WRITTEN TASK 1 -
Answer these questions about the blog post on grief:
(a) When did the writer's friend lose her husband?
(b) Who does the friend have to help her through this time?
(c) Which way of helping a grieving friend or family member does the second paragraph name first?
WRITTEN TASK 2 -
Reproduce the blog post on grief word for word, starting at "It can be tough" and ending at "helpful suggestions ...".

GIVEN TEXT -

[Begin]

Wednesday, September 28, 2011
With Heartfelt Sympathy
A really good friend of mine lost her husband suddenly yesterday afternoon. While he had been ill for quite a while, things had been going along just fine ... until they weren't. It is never easy hearing those words that someone you love has died ... or that someone you care about has lost a loved one. It happens to all of us at some point. My friend is fortunate in that she has a wonderful and loving family and a multitude of close friends to help her through this tragic and vulnerable time. My heart goes out to her and I hope she knows that I am here for her.
It can be tough to know what to say or do when someone you care about is grieving. It’s common to feel helpless, awkward, or unsure. You may be afraid of intruding, saying the wrong thing, or making the person feel even worse. Or maybe you feel there’s little you can do to make things better. While you can’t take away the pain of the loss, you can provide much-needed comfort and support. There are many ways to help a grieving friend or family member, starting with letting the person know you care. I found these helpful suggestions ...

[End]

RECORD EXTRACTS -

[Begin]

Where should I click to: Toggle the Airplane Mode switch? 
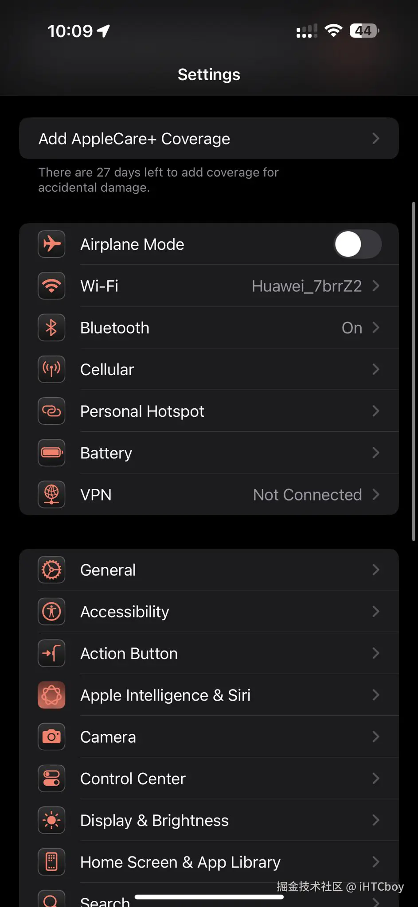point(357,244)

[End]
[Begin]

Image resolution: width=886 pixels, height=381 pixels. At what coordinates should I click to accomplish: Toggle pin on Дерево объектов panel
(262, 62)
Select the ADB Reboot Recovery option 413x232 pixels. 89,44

[End]

TASK RESPONSE 1 -
(a) Suddenly, yesterday afternoon.
(b) A wonderful and loving family and a multitude of close friends.
(c) Letting the person know you care.

TASK RESPONSE 2 -
It can be tough to know what to say or do when someone you care about is grieving. It’s common to feel helpless, awkward, or unsure. You may be afraid of intruding, saying the wrong thing, or making the person feel even worse. Or maybe you feel there’s little you can do to make things better. While you can’t take away the pain of the loss, you can provide much-needed comfort and support. There are many ways to help a grieving friend or family member, starting with letting the person know you care. I found these helpful suggestions ...